Pourtant, c’est bien le gospel qui apportera à Aretha Franklin le + gros succès de sa carrière. Les 13 et 14 janvier 1972, elle enregistre en live Amazing Grace, une collection de cantiques gospel traditionnels. Les prises de son ont lieu à Los Angeles dans l’église du célèbre pasteur James Cleveland, The New Temple Missionary Baptist Church. Le double-album est un succès sans précédent : il grimpe à la 7ème place du Billboard 200, le classement des meilleures ventes d’albums et 2 millions d’exemplaires s’arrachent aux Etats-Unis. Aretha ne vendra jamais autant de disques et à ce jour, Amazing Grace est l’album live gospel le + vendu de tous les temps. La diva de la Soul est à son apogée.
Regardez Aretha Franklin chanter en live le cantique "Amazing Grace"
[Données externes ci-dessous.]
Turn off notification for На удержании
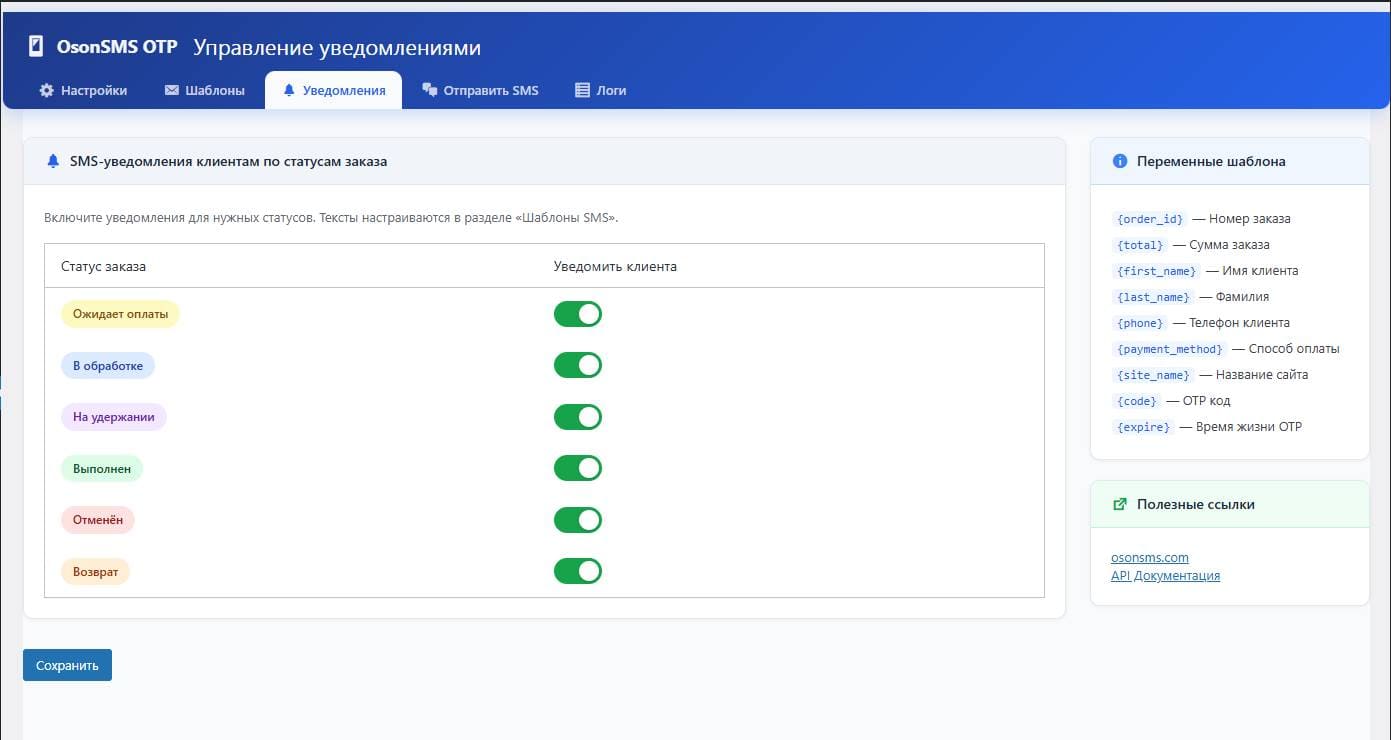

La même année, Aretha Franklin livre à nouveau une interprétation mémorable de “Precious Lord, Take My Hand”, lors des obsèques de son amie Mahalia Jackson, la “Reine du gospel”.
Puis en 1987 paraît le double-album live One Lord, One Faith, One Baptism. Le succès est bien plus modeste - 300.000 disques écoulés tout de même - mais cet enregistrement témoigne à nouveau qu’Aretha Franklin n’a jamais renié ses racines gospel.
Regardez Aretha Franklin chanter en duo avec Mavis Staple “Oh Happy Day”
C’est indéniable : très peu d’artistes sont capables de transmettre les émotions du gospel aussi bien que “Sister Aretha” comme on la surnommait parfois aussi. Pourtant, on ne peut s’empêcher de se demander si au delà des apparences de la piété, au delà du style musical gospel, Aretha avait renoué avec ce qui en fait la force : la foi véritable en Jésus, le message de vérité de l’évangile et l’espérance qui lui est attachée.
La réponse, nous ne l’avons pas. Mais c’est de tout coeur que nous espérons qu’Aretha Franklin a rejoint la maison. À l’image du fils prodigue qui, malgré ses mauvais choix et ses erreurs de parcours, a su revenir vers son père et goûter à une Amazing Grace.
“Precious Lord, take my hand. Lead me on, let me stand. I'm tired, I'm weak, I'm lone. Through the storm, through the night. Lead me on to the Light. Take my hand precious Lord, lead me home.”